In a nut shell, it's a photo sharing twitter-type of app for smartphones (now on the web too).. There's a large cigar community presence on there.. I haven't looked up all the big names yet, but I do follow Jonathan Drew on there, Padron, and PDR Cigars.


----------



## Tobias Lutz

pkny1 said:


> From their website (I'm too new to post links)


Cool. Thanks for the info. I'm the least tech savy 31 year old I know :biggrin:


----------



## ShotgunLuckey

Instagram?.....I must be getting old

cool pics btw


----------



## Mauiraindakine

ShotgunLuckey said:


> Instagram?.....I must be getting old
> 
> cool pics btw


+1! I know I'm definitely getting old and amazed at all these ways of communicating, sharing, etc. But also dismayed at some of it, especially the last time on R&R at home, my 11 yo sent a text msg asking if I was almost done making dinner and she was in her room playing XBox!


----------



## JustinThyme

Ive got too many pics posted all over the place so I dont do instagram. My 15 YO daughter and the rest of the 3K kids at her high school use it though. I dont know anyone over the age of 21 that uses it. Might be because most of them dont do selfies, myself included.


----------



## MDSPHOTO

Tobias Lutz said:


> Cool. Thanks for the info. I'm the least tech savy 31 year old I know :biggrin:


Your killing me here. The fact that they bought that malarkey was even funnier.


----------



## MDSPHOTO

BTW, who is the cute guy in the pictures?


----------



## Tobias Lutz

MDSPHOTO said:


> Your killing me here. The fact that they bought that malarkey was even funnier.

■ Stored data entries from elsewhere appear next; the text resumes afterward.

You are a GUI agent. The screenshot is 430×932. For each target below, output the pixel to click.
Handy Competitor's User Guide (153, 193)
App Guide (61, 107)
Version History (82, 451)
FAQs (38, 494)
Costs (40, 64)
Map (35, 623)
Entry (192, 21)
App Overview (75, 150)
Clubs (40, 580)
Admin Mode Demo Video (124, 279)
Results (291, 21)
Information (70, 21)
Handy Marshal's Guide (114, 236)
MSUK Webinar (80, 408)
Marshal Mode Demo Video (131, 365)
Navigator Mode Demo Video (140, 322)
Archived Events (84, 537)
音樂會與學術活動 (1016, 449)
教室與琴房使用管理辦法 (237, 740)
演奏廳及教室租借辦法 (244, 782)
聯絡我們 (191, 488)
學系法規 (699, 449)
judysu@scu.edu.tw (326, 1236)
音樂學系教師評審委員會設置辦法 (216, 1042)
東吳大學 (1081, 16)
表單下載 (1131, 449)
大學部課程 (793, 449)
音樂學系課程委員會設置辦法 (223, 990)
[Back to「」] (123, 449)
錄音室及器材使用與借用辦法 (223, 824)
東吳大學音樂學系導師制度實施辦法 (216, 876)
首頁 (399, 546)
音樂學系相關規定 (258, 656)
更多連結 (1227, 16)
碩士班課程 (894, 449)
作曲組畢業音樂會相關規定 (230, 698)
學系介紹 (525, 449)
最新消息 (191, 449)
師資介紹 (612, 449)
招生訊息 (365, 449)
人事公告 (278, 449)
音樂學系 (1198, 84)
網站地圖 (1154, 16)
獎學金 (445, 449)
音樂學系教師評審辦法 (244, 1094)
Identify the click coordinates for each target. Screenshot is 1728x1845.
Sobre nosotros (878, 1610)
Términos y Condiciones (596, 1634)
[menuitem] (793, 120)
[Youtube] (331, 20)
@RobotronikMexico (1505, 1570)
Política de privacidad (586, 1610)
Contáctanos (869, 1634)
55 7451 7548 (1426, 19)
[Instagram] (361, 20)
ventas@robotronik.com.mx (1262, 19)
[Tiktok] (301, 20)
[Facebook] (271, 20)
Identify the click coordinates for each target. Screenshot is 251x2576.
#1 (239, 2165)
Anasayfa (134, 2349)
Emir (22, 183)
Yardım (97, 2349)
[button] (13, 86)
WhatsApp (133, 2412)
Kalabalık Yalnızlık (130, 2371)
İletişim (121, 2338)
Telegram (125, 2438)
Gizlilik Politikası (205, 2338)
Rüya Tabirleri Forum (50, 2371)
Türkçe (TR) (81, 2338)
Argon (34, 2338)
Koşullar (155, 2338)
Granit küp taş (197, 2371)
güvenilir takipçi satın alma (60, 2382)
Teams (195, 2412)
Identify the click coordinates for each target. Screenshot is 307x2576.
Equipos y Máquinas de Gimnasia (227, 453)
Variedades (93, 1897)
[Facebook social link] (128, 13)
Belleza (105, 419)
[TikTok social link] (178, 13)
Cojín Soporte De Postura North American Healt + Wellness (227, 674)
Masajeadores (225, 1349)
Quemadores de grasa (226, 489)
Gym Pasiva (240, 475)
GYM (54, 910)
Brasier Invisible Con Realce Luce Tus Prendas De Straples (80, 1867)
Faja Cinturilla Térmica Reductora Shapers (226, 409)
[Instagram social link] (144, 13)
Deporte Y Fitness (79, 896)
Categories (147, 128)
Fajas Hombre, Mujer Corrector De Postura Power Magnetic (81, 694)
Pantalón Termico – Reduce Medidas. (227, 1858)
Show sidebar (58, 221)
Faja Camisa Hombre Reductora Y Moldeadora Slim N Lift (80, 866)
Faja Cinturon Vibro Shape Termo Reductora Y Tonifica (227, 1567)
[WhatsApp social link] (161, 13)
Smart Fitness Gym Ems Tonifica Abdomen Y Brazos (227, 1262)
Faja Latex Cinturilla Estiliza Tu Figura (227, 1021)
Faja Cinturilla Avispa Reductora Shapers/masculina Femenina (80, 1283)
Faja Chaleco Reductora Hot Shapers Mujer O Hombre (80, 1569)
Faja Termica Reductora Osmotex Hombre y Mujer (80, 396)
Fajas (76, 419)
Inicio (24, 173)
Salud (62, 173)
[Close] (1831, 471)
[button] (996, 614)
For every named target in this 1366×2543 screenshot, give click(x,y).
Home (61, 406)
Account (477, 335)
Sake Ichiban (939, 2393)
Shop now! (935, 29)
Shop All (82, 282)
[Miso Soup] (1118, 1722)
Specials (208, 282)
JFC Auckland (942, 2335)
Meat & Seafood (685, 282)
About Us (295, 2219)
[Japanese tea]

Sadly, it is true :nod: I'd never been to instagram (still haven't) No facebook, no tweeting...even got rid of the smart phone a few years ago so I couldn't get emails to my pocket.


----------



## TubaDawg

Tobias Lutz said:


> Sadly, it is true :nod: I'd never been to instagram (still haven't) No facebook, no tweeting...even got rid of the smart phone a few years ago so I couldn't get emails to my pocket.


*You know, I am beginning to wonder if losing all of the CyberWorld stuff is the way to go. I don't like emails arriving at all hours (silenced or not). Although I have a smart phone, the "smart" part of it is questionable. Having the quiet of the afternoon/evening is great after a long day. Good thoughts Tobias! Thanks.*


----------